See what we’ve seen.
New Lockdown Mode safeguards
Lockdown Mode now works on Apple Watch, which is its biggest update. It can’t come soon enough after recent spyware exploits compromised Apple Watch owners.
Lockdown Mode disables iPhone (and Watch) features that spyware makers have abused, such as iMessage and HomeKit, making it harder to break into and steal data.

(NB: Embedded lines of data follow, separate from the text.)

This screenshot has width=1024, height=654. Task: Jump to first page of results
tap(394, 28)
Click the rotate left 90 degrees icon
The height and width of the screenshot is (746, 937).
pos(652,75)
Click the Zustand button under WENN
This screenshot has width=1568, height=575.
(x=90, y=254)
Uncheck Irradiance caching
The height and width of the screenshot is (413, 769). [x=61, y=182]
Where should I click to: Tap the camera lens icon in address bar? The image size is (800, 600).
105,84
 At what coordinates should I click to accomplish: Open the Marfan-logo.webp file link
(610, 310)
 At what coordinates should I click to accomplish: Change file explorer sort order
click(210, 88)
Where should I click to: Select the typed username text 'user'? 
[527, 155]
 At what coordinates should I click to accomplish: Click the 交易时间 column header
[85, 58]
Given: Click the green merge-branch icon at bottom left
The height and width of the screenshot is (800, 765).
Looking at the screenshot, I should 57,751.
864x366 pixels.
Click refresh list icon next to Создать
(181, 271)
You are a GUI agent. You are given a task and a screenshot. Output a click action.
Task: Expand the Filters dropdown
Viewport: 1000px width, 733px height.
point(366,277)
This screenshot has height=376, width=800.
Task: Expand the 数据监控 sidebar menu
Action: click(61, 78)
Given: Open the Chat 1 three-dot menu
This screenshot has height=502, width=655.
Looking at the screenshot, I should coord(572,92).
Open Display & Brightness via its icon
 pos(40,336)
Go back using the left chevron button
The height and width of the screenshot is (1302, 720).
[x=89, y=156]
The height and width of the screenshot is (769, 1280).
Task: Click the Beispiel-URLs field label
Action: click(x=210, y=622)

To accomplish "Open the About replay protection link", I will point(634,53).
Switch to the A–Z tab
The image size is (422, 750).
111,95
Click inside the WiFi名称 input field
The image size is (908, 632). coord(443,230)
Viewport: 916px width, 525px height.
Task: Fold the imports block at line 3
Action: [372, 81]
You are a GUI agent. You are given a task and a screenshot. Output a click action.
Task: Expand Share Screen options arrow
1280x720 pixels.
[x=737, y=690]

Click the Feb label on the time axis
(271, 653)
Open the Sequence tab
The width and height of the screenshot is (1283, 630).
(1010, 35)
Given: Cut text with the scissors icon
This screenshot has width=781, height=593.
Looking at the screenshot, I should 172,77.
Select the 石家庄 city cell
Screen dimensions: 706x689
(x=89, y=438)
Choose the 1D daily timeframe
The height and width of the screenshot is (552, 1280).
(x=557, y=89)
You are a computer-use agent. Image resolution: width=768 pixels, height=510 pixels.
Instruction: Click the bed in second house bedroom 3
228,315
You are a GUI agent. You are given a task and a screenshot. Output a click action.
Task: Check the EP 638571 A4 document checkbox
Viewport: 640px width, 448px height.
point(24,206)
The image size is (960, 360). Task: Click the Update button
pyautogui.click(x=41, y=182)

Lockdown Mode in iOS 17 automatically removes geolocation data from photos when shared, including where the photo was taken, which could reveal a person’s location.
Another cool feature is that iPhones in Lockdown Mode won’t automatically join non-secure Wi-Fi networks that could be analyzed by a network member. Lockdown Mode also blocks 2G networks. This blocks a variety of cellular-based exploits used by cell site simulators, or “stingrays,” which law enforcement uses to trick nearby phones into connecting to fake cell base stations and track phone locations and calls and messages. Because they ensnare devices randomly and over a large area, stingrays are controversial.
Additional anti-web tracking features
Safari 17 in iOS removes web address tracking information that can uniquely identify your device and track you online. This makes it harder for websites and advertisers to track your visits.
On iOS 17, you can enable this feature in Safari settings for private browsing or all browsing sessions to make a difference. Your daily browsing shouldn’t be affected.
By default, private browsing locks, requiring a face or fingerprint scan before opening.
Check safety features and avoid scammers
Passkeys, the phishing-resistant password replacement that lets you log in without worrying about your passwords, are being updated. Many sites and services support passkeys, including Apple, Google, Microsoft, PayPal, and others. Soon, passwords will be obsolete. Passkeys and passwords can now be shared with friends and family. No one, including Apple, can access shared passwords and keys due to end-to-end encryption.
iPhone users can now share their safe arrival plans with friends using Check In. The feature tracks the person’s real-time location and alerts the friend if anything is wrong. This end-to-end encrypted location data eliminates the need for third-party apps that sell your data to advertisers and data brokers.
Finally, Live Transcription helps people avoid spam and scam calls. Live transcription converts the caller’s voice into text on the screen in real time instead of answering (or declining) the phone, which can alert the caller.